Generalized Hertz action and quantum criticality of two-dimensional Fermi systems

TL;DR

This paper develops a generalized Hertz action for two-dimensional Fermi systems with zero wavevector, clarifies the quantum critical scaling behavior, and explains Monte Carlo results related to electronic nematic quantum criticality.

Contribution

It introduces a generalized Hertz action free from singular interactions and highlights the importance of a scale-dependent ordering wavevector in RG analysis.

Findings

Generalized Hertz action avoiding singularities

Quantum critical scaling dominated by z≈2 regime

Explanation of Monte Carlo results for nematic criticality

Abstract

We reassess the structure of the effective action and quantum critical singularities of two-dimensional Fermi systems characterized by the ordering wavevector $\vec{Q}= \vec{0}$. By employing infrared cutoffs on all the massless degrees of freedom, we derive a generalized form of the Hertz action, which does not suffer from problems of singular effective interactions.
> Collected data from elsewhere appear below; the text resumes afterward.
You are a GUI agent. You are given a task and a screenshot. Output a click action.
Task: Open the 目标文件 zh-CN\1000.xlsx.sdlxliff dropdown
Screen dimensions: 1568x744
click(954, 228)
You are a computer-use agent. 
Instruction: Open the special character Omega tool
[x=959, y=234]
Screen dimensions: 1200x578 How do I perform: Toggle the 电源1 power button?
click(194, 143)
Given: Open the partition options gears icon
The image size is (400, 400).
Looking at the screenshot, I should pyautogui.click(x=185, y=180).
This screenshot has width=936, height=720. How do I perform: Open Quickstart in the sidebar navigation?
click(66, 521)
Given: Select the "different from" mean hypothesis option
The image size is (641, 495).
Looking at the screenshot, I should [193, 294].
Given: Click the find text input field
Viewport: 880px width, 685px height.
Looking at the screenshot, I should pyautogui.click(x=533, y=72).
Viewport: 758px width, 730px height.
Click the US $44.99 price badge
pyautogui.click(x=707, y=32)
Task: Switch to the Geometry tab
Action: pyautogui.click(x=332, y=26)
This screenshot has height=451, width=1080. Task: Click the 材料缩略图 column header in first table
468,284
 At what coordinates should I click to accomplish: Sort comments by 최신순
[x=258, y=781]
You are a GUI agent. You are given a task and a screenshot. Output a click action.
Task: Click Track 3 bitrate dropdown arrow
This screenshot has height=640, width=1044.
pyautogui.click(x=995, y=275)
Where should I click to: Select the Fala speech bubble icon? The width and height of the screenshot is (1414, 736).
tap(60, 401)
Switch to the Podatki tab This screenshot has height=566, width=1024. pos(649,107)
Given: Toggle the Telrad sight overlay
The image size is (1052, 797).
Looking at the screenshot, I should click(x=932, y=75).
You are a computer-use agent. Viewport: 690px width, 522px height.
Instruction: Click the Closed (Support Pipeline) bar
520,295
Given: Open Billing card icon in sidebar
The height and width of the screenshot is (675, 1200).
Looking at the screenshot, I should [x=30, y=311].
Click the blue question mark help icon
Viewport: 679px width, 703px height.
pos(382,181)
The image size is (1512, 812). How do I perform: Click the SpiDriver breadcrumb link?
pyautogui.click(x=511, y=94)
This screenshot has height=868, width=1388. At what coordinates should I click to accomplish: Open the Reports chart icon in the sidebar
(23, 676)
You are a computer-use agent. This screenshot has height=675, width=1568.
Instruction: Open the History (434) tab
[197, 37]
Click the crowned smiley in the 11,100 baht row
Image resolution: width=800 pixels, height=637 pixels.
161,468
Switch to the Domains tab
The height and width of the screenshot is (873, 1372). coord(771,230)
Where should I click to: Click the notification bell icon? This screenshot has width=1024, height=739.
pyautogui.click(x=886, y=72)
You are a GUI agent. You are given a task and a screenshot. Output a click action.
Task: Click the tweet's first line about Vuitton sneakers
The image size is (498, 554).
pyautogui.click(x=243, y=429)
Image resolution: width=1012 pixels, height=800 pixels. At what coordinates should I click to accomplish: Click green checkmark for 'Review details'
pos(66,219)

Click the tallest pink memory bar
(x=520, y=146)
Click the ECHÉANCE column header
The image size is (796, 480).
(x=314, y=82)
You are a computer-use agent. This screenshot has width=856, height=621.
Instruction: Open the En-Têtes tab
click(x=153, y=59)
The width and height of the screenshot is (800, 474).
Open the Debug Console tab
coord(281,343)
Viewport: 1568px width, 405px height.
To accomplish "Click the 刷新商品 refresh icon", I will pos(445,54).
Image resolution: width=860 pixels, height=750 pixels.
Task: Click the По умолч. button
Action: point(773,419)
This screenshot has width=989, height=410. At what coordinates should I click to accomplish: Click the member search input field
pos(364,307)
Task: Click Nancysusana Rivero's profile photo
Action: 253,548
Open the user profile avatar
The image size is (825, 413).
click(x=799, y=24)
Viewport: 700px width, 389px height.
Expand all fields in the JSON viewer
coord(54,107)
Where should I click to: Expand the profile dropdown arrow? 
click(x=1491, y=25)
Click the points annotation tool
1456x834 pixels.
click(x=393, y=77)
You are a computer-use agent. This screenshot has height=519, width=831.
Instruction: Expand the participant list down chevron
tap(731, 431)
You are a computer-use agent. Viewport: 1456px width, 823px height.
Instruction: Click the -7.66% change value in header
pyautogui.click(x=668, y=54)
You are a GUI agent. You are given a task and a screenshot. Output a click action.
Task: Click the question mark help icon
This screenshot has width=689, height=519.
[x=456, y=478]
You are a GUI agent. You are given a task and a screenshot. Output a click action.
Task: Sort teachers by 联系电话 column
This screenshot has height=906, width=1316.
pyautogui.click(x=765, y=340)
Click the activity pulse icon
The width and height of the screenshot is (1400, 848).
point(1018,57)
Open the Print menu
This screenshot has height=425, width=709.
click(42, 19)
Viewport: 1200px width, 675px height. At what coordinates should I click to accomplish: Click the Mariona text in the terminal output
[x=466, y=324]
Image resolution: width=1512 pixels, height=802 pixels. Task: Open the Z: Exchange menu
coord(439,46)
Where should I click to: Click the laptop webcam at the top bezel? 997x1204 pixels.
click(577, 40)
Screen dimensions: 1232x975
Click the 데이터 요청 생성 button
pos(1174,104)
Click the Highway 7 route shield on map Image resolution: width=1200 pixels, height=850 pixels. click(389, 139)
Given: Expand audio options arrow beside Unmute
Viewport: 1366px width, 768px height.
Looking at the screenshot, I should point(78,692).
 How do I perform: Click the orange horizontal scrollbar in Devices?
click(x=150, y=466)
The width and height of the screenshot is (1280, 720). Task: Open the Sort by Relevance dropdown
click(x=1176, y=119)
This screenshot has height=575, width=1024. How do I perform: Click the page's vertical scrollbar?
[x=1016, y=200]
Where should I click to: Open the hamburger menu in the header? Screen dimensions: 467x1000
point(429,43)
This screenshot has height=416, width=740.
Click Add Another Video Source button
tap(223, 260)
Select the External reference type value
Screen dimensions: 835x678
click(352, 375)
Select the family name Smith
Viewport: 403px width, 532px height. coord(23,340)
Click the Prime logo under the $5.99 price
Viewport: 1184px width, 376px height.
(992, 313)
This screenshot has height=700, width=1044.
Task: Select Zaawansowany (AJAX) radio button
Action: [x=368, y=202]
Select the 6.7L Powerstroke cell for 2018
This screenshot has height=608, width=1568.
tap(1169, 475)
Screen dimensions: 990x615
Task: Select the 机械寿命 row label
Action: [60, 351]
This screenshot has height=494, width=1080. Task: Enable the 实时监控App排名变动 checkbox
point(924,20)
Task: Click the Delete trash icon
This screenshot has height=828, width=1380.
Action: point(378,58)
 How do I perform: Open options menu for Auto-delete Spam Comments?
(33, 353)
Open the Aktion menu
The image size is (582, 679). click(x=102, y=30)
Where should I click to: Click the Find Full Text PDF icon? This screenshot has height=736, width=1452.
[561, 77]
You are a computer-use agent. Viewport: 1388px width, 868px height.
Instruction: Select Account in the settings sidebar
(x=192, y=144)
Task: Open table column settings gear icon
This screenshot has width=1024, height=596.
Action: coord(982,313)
We demonstrate that the Wilsonian momentum-shell renormalization group (RG) theory capturing the infrared scaling should be formulated keeping $\vec{Q}$ as a flowing, scale-dependent quantity. At the quantum critical point, scaling controlled by the dynamical exponent $z=3$ is overshadowed by a broad scaling regime characterized by a lower value of $z \approx 2$. This in particular offers an explanation of the results of quantum Monte Carlo simulations pertinent to the electronic nematic quantum critical point.